O Brasil na pós-pandemia sairá diferente de quando entrou, mas a situação atual deixou em evidência as desigualdades do País. As cidades inteligentes precisarão ser repensadas para rever não apenas as desigualdades, mas pequenas questões do cotidiano. “Todas as tendências estão suspensas porque a pandemia inverteu as necessidades. E vimos quase como um fracasso das cidades inteligentes”, disse Mauro Calliari, Editor de Caminhadas Urbanas, do jornal Estadão, durante o painel “Cidades inteligentes na pós-pandemia: estratégias essenciais na recuperação econômica na vida das cidades”, no Futurecom Digital Summit, nesta segunda-feira, 22, totalmente virtual. Para Calliari, o fracasso vem do fato de que as cidades brasileiras ainda não pensaram na tecnologia “básica” para serem mais inteligentes, como sensores que identificam quantas pessoas há por metro quadrado em uma determinada região. “Como a gente faz para garantir que as frotas de ônibus continuem funcionando, mas sem aglomeração?”, questionou-se durante o painel.

Para Calliari, é preciso retomar o prumo e pensar na melhoria da qualidade do serviço e pensar no Mobility as a Service, além de integrar os sistemas de transportes – inclusive seus meios de pagamento – e oferecer o serviço que mostra quando chega o próximo ônibus nas paradas. Tudo isso sem parar de pensar na sustentabilidade. “Esse assunto ficou suspenso, mas deve voltar com tudo. Não é possível que carros e ônibus continuem transmitindo CO2 nos níveis atuais. É preciso pensar numa matriz mais sustentável: deslocamentos a pé, com bicicleta, mas também o elétrico”.

Para o jornalista especialista o objetivo de todos seria pensar na redução da desigualdade entre periferia e centro e a mobilidade seria o fator mais simples e óbvio de se mexer. “A pandemia colocou a desigualdade no centro da pauta.”

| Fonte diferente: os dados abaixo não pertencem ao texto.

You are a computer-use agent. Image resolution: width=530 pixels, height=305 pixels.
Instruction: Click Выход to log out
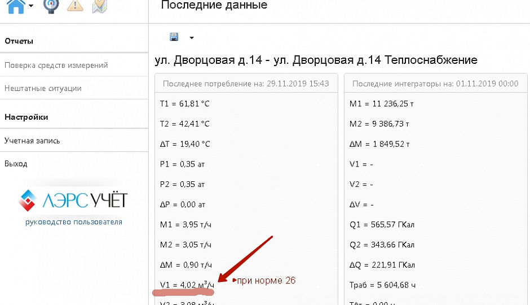(x=16, y=164)
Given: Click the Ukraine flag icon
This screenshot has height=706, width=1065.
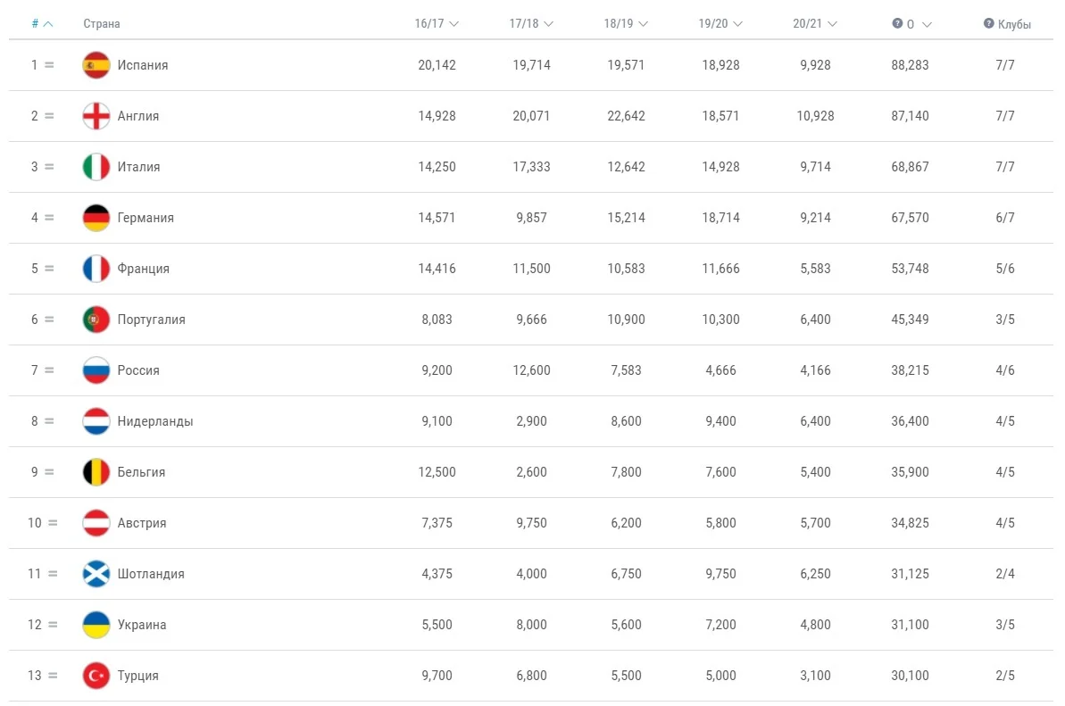Looking at the screenshot, I should (96, 625).
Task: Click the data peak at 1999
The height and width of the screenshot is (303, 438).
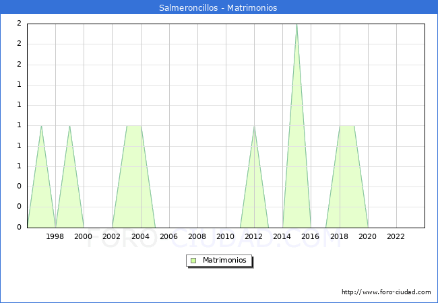Action: tap(69, 126)
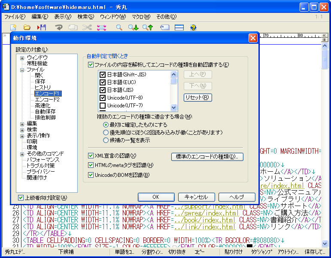Uncheck the 日本語(Shift-JIS) encoding checkbox
The image size is (331, 258).
[x=103, y=75]
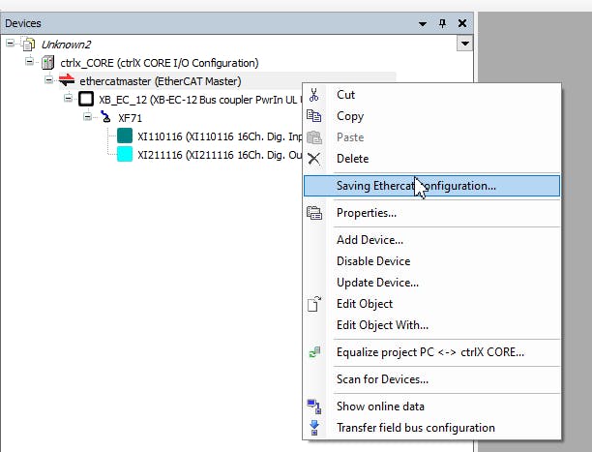Collapse the XB_EC_12 bus coupler node
592x452 pixels.
(69, 99)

No entanto, apesar de Calliari pedir pequenos “gestos” por parte dos responsáveis pela concretização das cidades inteligentes, o Brasil esbarra numa carência de infraestrutura muito grande. É o que diz Abraão Balbino, superintendente de comunicação da Anatel: “Mais de 10% da população brasileira vive sem uma infraestrutura de transmissão de telecomunicação que esteja apta a permitir que outros níveis nas camadas de serviços mais avançadas possam chegar. No contexto pós-pandemia, o poder público fica mais carente de capacidade de investimento, mas a recuperação precisa acontecer. Precisamos buscar e criar condições de investimentos a partir de parcerias público-privadas para que a gente consiga vencer esse gap de infraestrutura de conectividade”.

Uma das formas de desenvolver as cidades inteligentes, em especial na retomada da vertical econômica no pós-pandemia, seria usar uma base de dados consolidados para entender o comportamento dos pequenos núcleos das cidades, como os bairros. Ou seja, seria uma forma para entender quais atividades econômicas são fortes por região e organizar em torno dessa economia local ações específicas para estimular a atividade local. É o que pensa Cris Alessi, presidente da Agencia Curitiba de Desenvolvimento e do Fórum Inova Cidades.

“Temos visto que, com isso, vamos superar a questão de mobilidade, trabalhar a micromobilidade, trabalhar as soluções econômicas urbanas, de educação. Para isso, você precisa de uma estrutura urbana, de comércio e moradia, zoneamento que o uso misto do solo se resolva em todas as regiões da cidade. É preciso ter infraestrutura em todas as localidades para diminuir as diferenças entre periferia e centro”, resume. Fazer um planejamento descentralizado com as regiões metropolitanas dos grandes centros, trabalhar a indústria 4.0, apoiar os pequenos comerciantes para eles transformarem seus negócios para o digital”.

Alessi salientou em sua fala durante o painel que a tecnologia é o meio e não o fim. Ou seja, “é necessário fazer o planejamento para a solução econômica e social que seja centrada no cidadão. Ações com soluções de problemas para as pessoas e, a partir disso, usar a tecnologia para fazer essa transformação digital”.